The stove is supposed to be capable of heating 2400 square feet but I can't imagine it doing that. The basement is about 1000 square feet and even when it's been going full bore, it's been toasty downstairs but hardly overwhelming.

If I don't crack a window it doesn't run very well and the glass smokes up. Sometimes I get some smoke from the first joint on top of the stove. I have to be very careful not to get a reverse draft. Once I have things heated up well for some time it gets a bit more forgiving. It also doesn't run very well unless I leave the stove side door cracked, even with all the inlets open. I'd prefer to babysit it less. I wonder if a steel stove would suit my use case better too, since long burns isn't a priority for my use case... I'd rather have something that heats quickly for when I need it. I wouldn't mind if it suplemented the gas heat upstairs, but it's really about making the den livable cold days when I'm home.

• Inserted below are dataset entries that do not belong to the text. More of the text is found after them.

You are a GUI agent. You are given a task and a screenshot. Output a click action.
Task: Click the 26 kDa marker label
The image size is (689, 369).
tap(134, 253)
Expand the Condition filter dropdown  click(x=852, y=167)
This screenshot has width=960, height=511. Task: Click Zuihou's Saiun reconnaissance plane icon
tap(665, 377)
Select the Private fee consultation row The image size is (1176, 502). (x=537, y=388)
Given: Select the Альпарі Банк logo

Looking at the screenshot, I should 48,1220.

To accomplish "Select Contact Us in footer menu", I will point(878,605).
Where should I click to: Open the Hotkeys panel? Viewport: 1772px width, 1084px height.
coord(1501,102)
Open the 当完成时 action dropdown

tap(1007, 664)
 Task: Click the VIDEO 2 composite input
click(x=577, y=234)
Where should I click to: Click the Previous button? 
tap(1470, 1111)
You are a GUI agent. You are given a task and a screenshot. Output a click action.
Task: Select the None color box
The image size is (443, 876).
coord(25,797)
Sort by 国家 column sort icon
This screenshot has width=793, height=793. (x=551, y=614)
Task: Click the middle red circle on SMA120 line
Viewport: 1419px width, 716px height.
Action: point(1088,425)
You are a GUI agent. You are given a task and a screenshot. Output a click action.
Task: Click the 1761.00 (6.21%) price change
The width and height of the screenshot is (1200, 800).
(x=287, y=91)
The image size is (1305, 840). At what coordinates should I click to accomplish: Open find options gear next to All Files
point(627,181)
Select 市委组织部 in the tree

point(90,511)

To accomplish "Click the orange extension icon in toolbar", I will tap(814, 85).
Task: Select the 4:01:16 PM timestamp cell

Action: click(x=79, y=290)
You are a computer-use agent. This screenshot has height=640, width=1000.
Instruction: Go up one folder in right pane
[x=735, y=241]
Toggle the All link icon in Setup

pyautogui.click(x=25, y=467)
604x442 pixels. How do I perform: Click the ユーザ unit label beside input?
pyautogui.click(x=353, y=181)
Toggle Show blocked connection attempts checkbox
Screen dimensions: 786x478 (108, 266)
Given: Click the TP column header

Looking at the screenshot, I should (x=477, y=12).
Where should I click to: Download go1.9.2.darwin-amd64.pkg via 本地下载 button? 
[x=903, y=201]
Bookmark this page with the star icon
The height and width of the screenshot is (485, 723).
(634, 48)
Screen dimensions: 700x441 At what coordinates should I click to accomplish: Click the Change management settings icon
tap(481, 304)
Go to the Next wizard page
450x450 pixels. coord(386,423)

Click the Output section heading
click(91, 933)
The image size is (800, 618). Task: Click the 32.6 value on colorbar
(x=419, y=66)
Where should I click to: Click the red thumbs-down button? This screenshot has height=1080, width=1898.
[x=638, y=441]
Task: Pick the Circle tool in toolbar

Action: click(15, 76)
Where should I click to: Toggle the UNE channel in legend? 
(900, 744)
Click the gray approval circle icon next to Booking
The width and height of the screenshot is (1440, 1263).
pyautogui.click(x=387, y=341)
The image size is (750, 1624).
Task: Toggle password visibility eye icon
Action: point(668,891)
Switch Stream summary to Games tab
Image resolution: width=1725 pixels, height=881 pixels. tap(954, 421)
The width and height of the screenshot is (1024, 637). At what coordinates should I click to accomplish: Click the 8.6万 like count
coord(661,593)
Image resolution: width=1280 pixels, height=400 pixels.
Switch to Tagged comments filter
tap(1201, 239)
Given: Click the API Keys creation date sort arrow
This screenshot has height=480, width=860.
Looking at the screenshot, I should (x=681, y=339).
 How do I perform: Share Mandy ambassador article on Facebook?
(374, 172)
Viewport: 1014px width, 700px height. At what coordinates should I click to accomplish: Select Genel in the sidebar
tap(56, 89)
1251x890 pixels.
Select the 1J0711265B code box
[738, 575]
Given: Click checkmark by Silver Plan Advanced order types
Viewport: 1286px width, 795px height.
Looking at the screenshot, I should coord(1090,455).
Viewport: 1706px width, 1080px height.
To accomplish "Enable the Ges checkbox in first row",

Like I mentioned the stove is in the basement and goes to a masonry chimney. I'm not sure of the exact height but you can get a guess from the pictures. I believe the edge of the roof is about 15 feet and it's a bit higher than that. So about 20 feet I'd guess. The inspection from just before we bought the house indicated it was in good shape.

Thanks so much for your insights and kindness.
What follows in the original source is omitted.